UK: Islamists Were Ready To Bomb Trains And Nightclubs

A major terror trial has opened yesterday in London's highest criminal court, the Old Bailey, according to news from the Guardian, the Independent, the Times and the Telegraph.

Seven young men, all officially British citizens, and mostly born on these shores, are accused of conspiring to "cause by explosive substances an esplosion or explosions of a nature likely to endanger life." Some of those accused are said to have attended a militant training camp in Kalam, Pakistan, in 2003, where they became proficient in handling and creating explosives.

The group of individuals, who were said to have done their conspiracies between January 1 2003, and March 31, 2004. The jury was told at the start of the trial yesterday that they had been involved with a Pakistani-born citizen of the US, Mohammed Babar, who has already pleaded guilty in New York to various terror-related offences. His testimony will be heard in the trial.

Another individual involved with their operations was a Canadian, Mohammed Momin Khawaja. The prosecutor, David Waters QC said that the accused had played various roles to acquire the necessary ingredients to create bombs. In 2004, at a storage depot in West London, 600 kilograms of ammonium nitrate fertiliser had been discovered.

Waters said that one of those on trial had spoken of "pubs, nightclubs or trains" as the group's intended targets. Though the locus operandi of the proposed attacks was to have been Britain, much of the plotting had been been made in Canada and Pakistan.

The prosecutor said that Babar would be given immunity from prosecution when he gives his evidence as he "has an insight as an insider into the events and plans, which an outsider could not have."

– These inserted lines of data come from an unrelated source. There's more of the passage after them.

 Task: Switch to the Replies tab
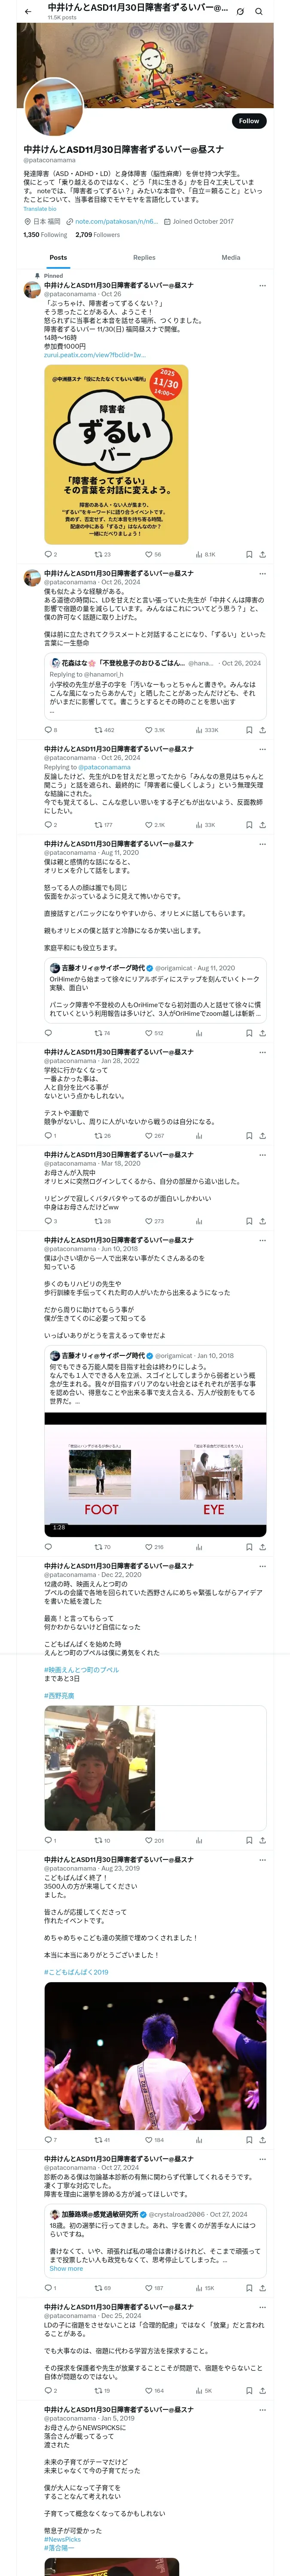[144, 258]
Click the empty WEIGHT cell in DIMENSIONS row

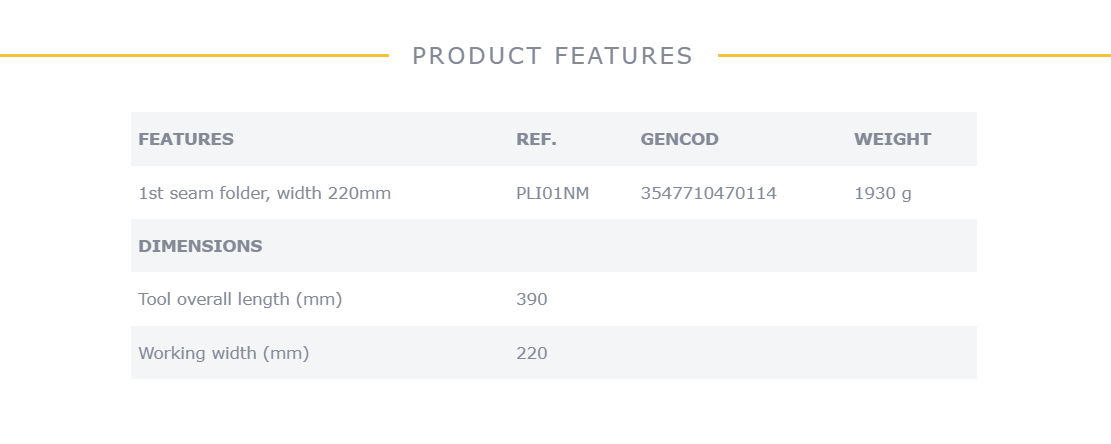pos(912,246)
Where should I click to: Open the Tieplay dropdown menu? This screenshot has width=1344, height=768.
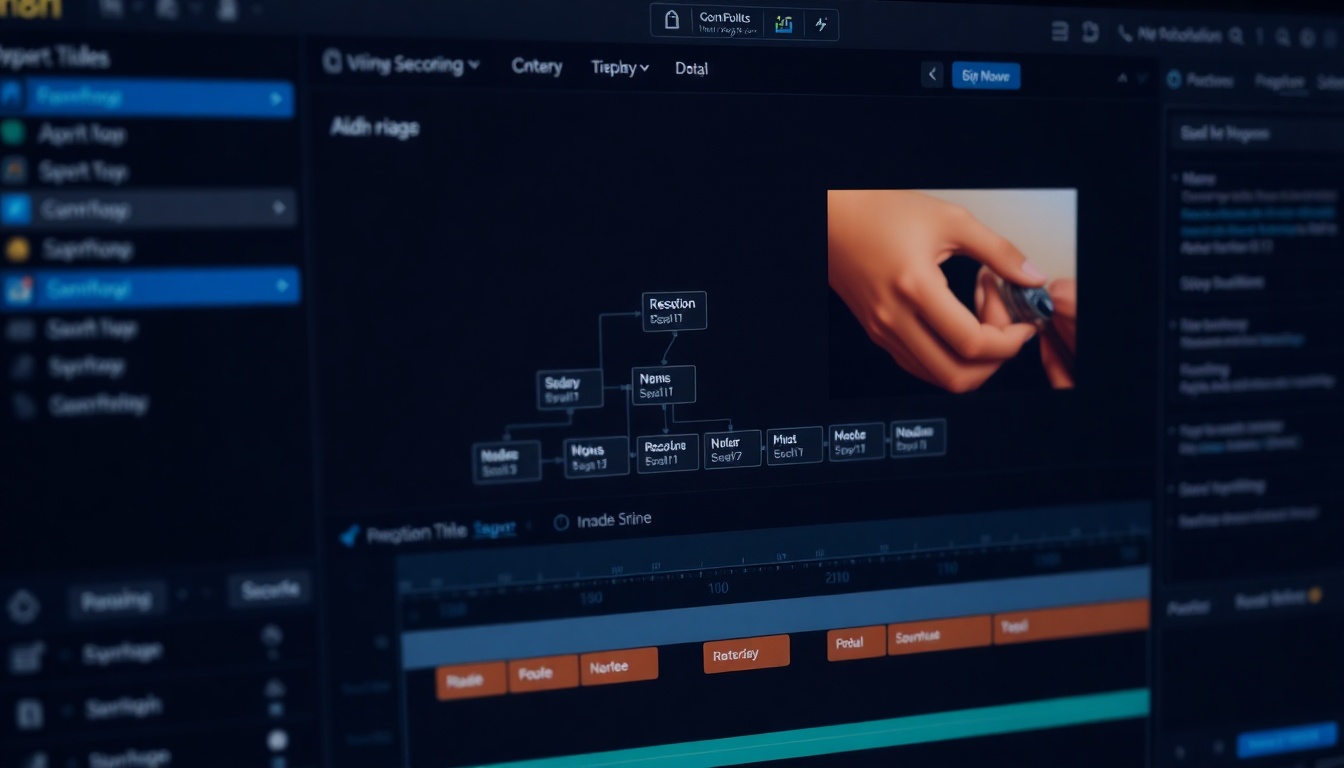click(x=620, y=68)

The gang's plot had been foiled following months of surveillance by members of MI5, the intelligence agency, as well as Special Branch and anti-terror officers from the UK police.

Those accused are:

  • Omar Khyam, aged 24, from Crawley, West Sussex. He is said to by prosecutors to be at the "centre of operations".

  • Anthony Garcia, aged 27, from Iford, East London. Alias: Rahman Adam.

  • Nabeel Hussain, aged 20, from Horley, Surrey. A student from Brunel University, he is the only one who did not attend training camps, and the only one allowed bail.

  • Jawad Akbar, aged 22, from Crawley. Alias: Hamza.

  • Waheed Mahmood, aged 34, from Crawley. He worked for the power company, National Grid Transco, assumed to have been a potential target for a bomb. Aliases: Abdul, Esmail or Javed.

  • Shujah Mahmood, aged 18, from Crawley. Younger brother of Omar Khayam. It is claimed he came to Pakistan with digital scales for weighing ratios of ammonium nitrate and aluminium powder.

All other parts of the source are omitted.